Monday, August 28, 2006

Al Manar: Propaganda/News

I'm having issues with this arrest of a cable provider who is transmitting Al Manar TV. I just don't see this as anything that can be supported by the law or the constitution, never mind logic. (I also can't stop thinking of the station as Al Manure. But that's another topic.)
Federal prosecutors who charged a man on Thursday with providing Hezbollah television access in New York made unusual use of a law more often employed to bar financial contributions to terrorist groups, legal experts said yesterday.

The broadly defined statute, the International Emergency Economic Powers Act, is also used frequently to block the importation of goods and services that would directly support terrorist operations.

The law, which went into effect in 1977, was meant to put legal teeth in international trade embargoes with other nations, but once it was amended by the Patriot Act after 9/11, the government began to use it far more frequently against particular groups and individuals.

The use of the law, however, to focus on television broadcasts seemed to fall under an exemption laid out in a 1988 amendment to the act, several experts said, and it raised concerns among civil libertarians and some constitutional scholars about limiting the free marketplace of ideas.

The exemption covers publications, films, posters, phonograph records, photographs, microfilms, microfiche, tapes, compact discs, CD-ROM's, art works and newswire feeds.

"One person's news is another's propaganda," said Rod Smolla, the dean of the University of Richmond Law School and a First Amendment expert. "It runs counter to all of our First Amendment traditions to ban the free flow of news and information across borders, yet at the same time all nations have historically reserved the right to ban the importation of propaganda from a hostile nation."

Smolla has a point. Even if this is openly propaganda, the use by citizens of the US shouldn't be eliminated. I don't understand the posture that this "supports" a terrorist group when access to the same information can be obtained elsewhere with no restrictions.
Critics took a far harsher view. David D. Cole, a Georgetown University law professor who frequently criticizes the Justice Department and is challenging several aspects of the act in federal court in California, said the case against Mr. Iqbal combined what he called tactics of the McCarthy era - punishment of speech, and guilt by association.

"Mr. Iqbal is being penalized for doing nothing more than facilitating speech, and is being punished not because the speech itself is harmful, but because it is associated with Hezbollah." he said.

This on the other hand is pretty good propaganda in itself. Throwing "McCarthy era" into the argument immediately slimes the discussion due to visceral reactions to the sledgehammer tactics that McCarthy used. And it completely ignores that McCarthy did in fact find real enemies during his witch-hunt. Of course, that has no real relevance here.

What threat does the showing of Al Manar really pose? I don't see any reality to threats like those claimed that they can be used to trigger attacks in the US. Those triggers would be more likely found on the internet, which has more open availability than the cable coverage of Al Manar.

I would like to see an explanation of how this supports a terrorist organization.
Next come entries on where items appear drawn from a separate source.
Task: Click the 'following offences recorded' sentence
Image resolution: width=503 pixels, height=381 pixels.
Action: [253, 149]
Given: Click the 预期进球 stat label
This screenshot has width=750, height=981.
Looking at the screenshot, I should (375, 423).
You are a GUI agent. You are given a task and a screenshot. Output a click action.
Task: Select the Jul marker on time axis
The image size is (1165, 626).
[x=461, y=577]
I don't doubt that there is some valid arguments there. Such as the broadcasts spread the propaganda to sympathetic or semi-sympatetic minds within this country who could then be used to further support the terrorists goals. But seeing that the NYTimes and other rags are so responsible in their journalistic efforts, you can witness that no such portion of their news provides that equal balance on the information needed to make a learned decision.

Then you have to love the WaPo coverage. Such as this bit:
"This is a prosecution for importing information, basically," said Donna Lieberman, executive director of the New York Civil Liberties Union. "That raises serious First Amendment concerns because in a free society the exchange of information of ideas is at the core."
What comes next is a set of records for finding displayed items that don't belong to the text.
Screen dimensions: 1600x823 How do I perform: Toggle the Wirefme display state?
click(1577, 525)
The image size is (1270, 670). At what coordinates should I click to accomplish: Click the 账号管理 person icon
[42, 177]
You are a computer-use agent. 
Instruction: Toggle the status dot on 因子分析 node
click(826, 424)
Lieberman said the case was another example of the Bush administration's push to expand its executive powers in the pretext of fighting terrorism.

I'd love to hear the logic on the Bush expansion of executive powers. Strange that this is the application of a law that was passed by the congress, and the Bush administration is providing the law enforcement duties that the law requires in their view. Could their view be flawed? Sure, but that doesn't make it an expansion of executive powers. But hey, why not throw in some scary words into the interview. Not trying to frighten anyone with that supposition.

But at least they provide a rebuttal of sorts.
But others following the case say the government must halt material support for terrorist groups, even if the transaction involves such activities as news dissemination.

Facilitating speech that advocates violence is not always protected by the First Amendment, said Andy McCarthy, a senior fellow at the Foundation for the Defense of Democracies.

"You can't help (a terrorist group's) ostensibly legitimate activities without making them more efficient in their brutality," McCarthy said. "The way to reform these groups is to ... choke them until they cease to exist."

I'm not convinced that this goes to that level. In fact, I'd say that the censorship of such "news" when it is equally available by other means is ineffective.

I'd find this less worrisome if the MSM in this country were less political in their own reporting. The US government is hardly allowed to make any clear declamatory statements that aren't immediately labeled as propaganda. If they aren't, they are quickly taken out of context or pushed through an opinion sieve that distorts the statements or twists the governments spin.



1 comment:

Granted said...

I have to agree with you. Short of sedition, etc., this has to fall under the 1st Amendment. It just has to.